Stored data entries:
= = = = =
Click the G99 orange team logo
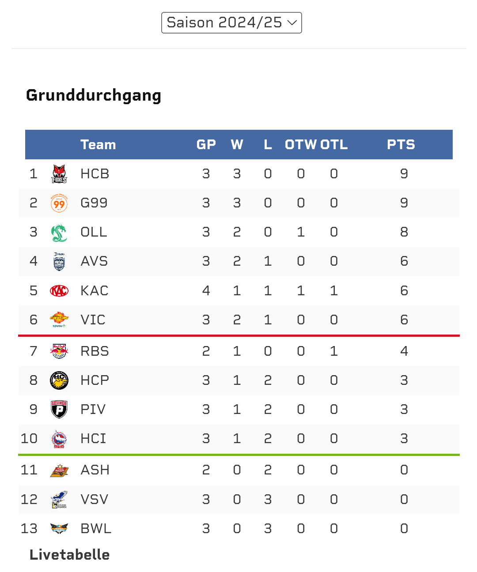The image size is (477, 572). [59, 203]
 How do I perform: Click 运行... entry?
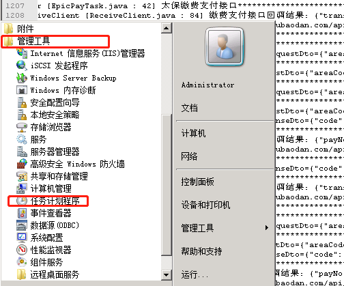[195, 274]
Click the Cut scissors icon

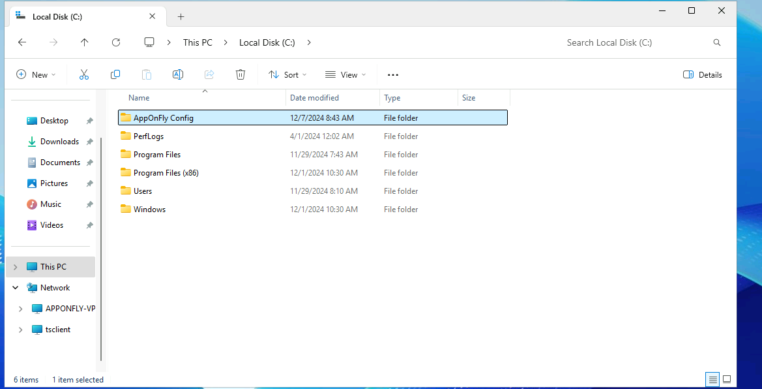84,75
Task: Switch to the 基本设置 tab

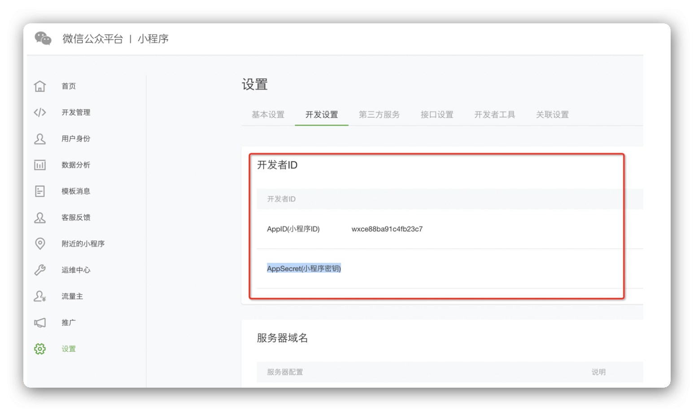Action: (x=268, y=114)
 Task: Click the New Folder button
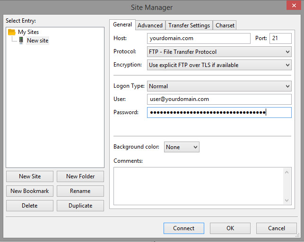click(x=80, y=176)
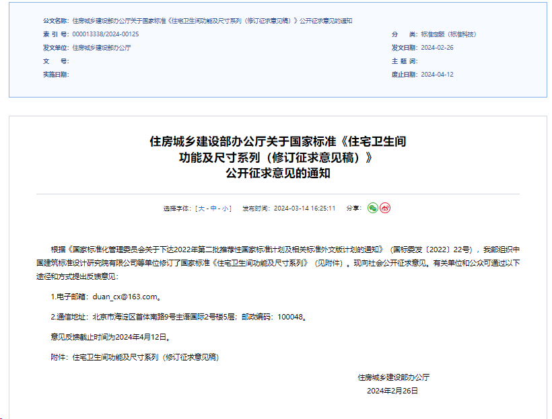Click the bold notice title heading
The image size is (552, 419).
pyautogui.click(x=278, y=157)
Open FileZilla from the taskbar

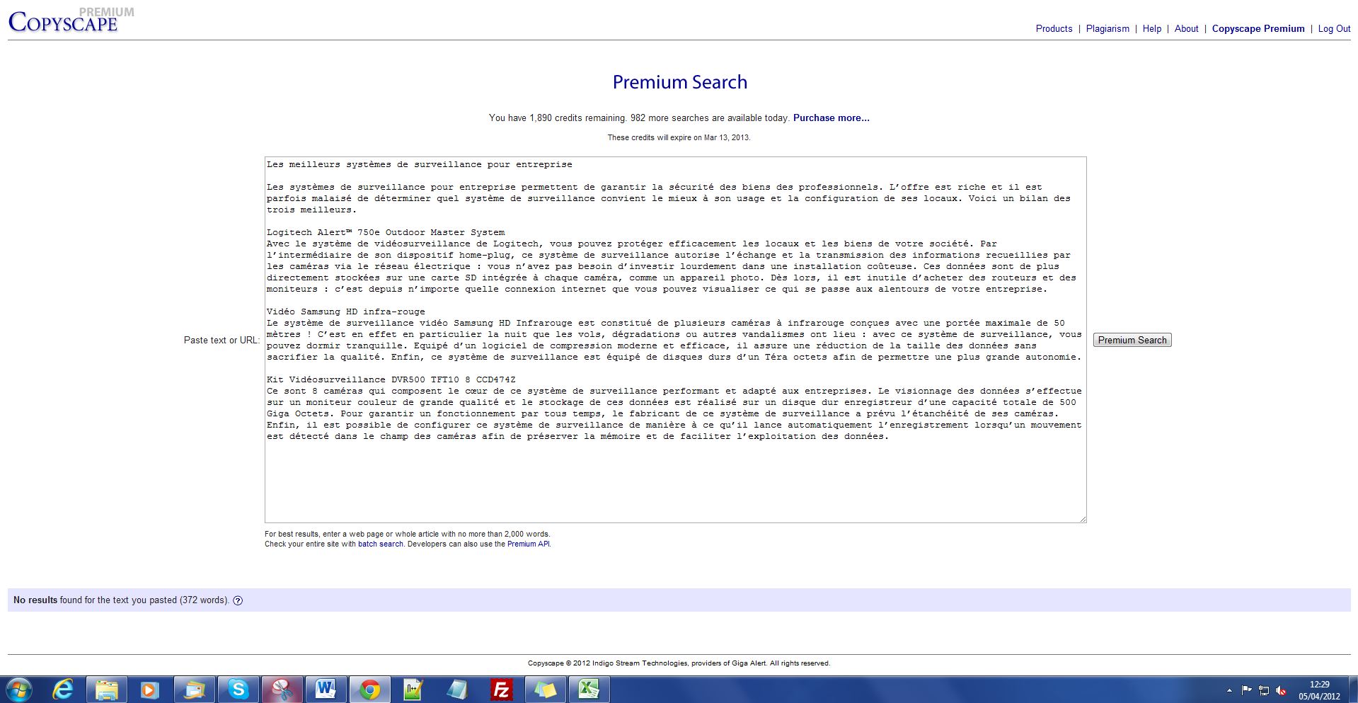(501, 689)
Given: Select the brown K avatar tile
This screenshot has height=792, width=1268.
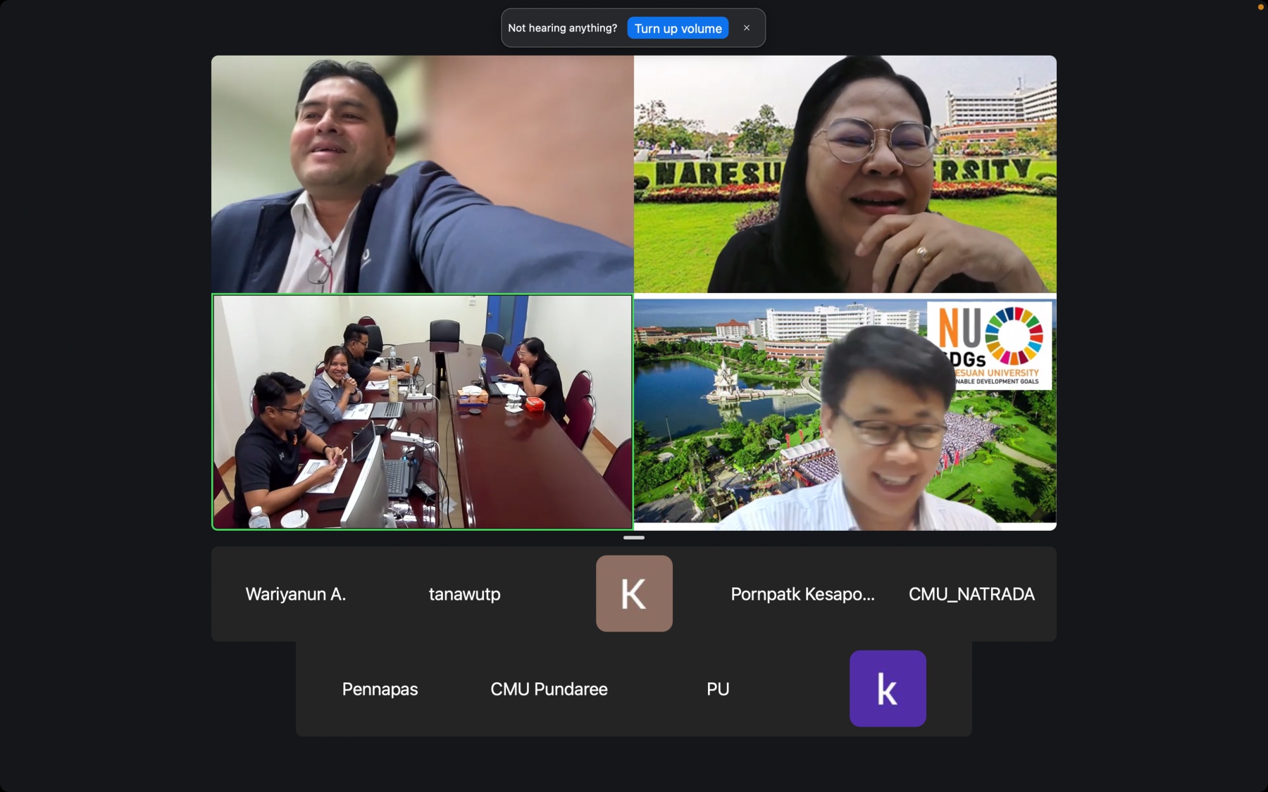Looking at the screenshot, I should (x=634, y=593).
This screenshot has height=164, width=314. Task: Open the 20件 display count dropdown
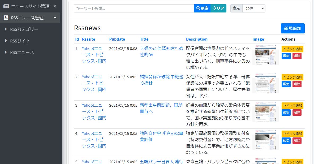253,8
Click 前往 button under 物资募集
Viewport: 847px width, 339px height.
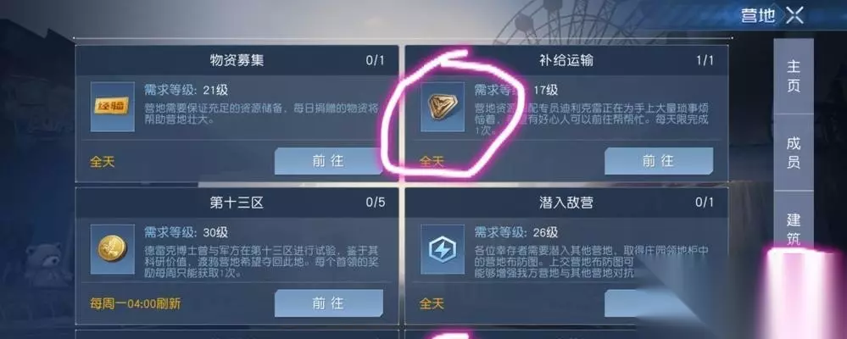(328, 161)
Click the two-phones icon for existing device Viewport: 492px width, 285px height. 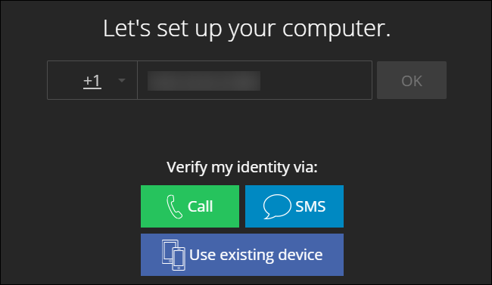(x=173, y=255)
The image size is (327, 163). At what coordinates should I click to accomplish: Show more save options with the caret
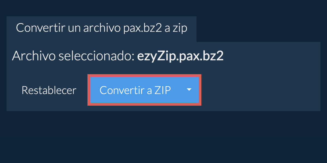click(x=189, y=90)
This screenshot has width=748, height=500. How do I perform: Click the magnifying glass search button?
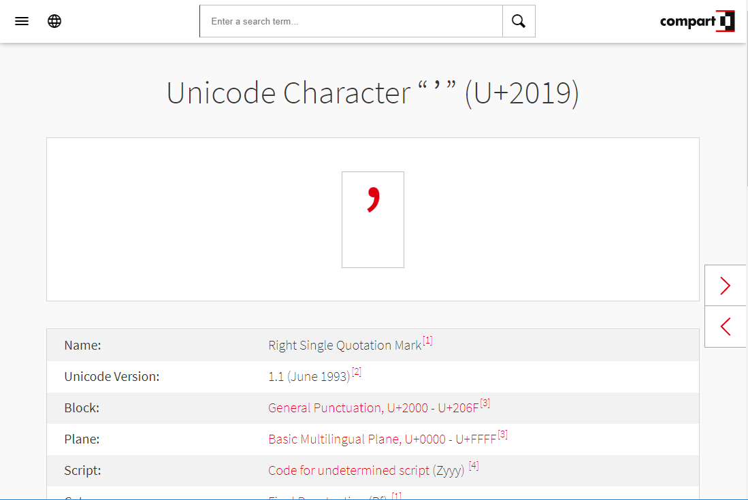pyautogui.click(x=519, y=21)
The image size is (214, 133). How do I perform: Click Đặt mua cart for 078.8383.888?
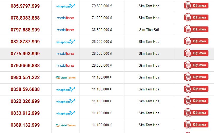(x=196, y=17)
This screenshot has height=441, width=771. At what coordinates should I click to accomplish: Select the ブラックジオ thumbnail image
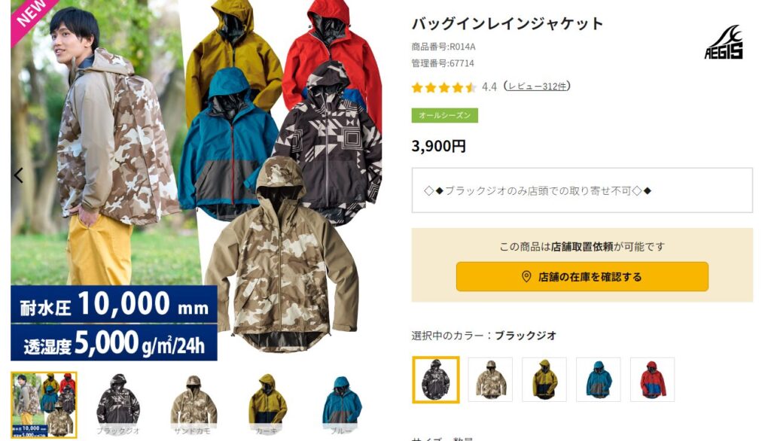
= = = = =
Say again, word for word, the lines beginning at the top of the data and ending with the line that has "Given: Select the brown K avatar tile". Skip the pictures.

Click the G99 orange team logo
The image size is (477, 572). [59, 203]
 How do I perform: Click 运行... entry?
[195, 274]
Click the Cut scissors icon

84,75
Task: Switch to the 基本设置 tab

Action: (x=268, y=114)
 Task: Click the New Folder button
click(x=80, y=176)
Click the bold notice title heading
The image size is (552, 419).
pyautogui.click(x=278, y=157)
Open FileZilla from the taskbar

(501, 689)
Given: Select the brown K avatar tile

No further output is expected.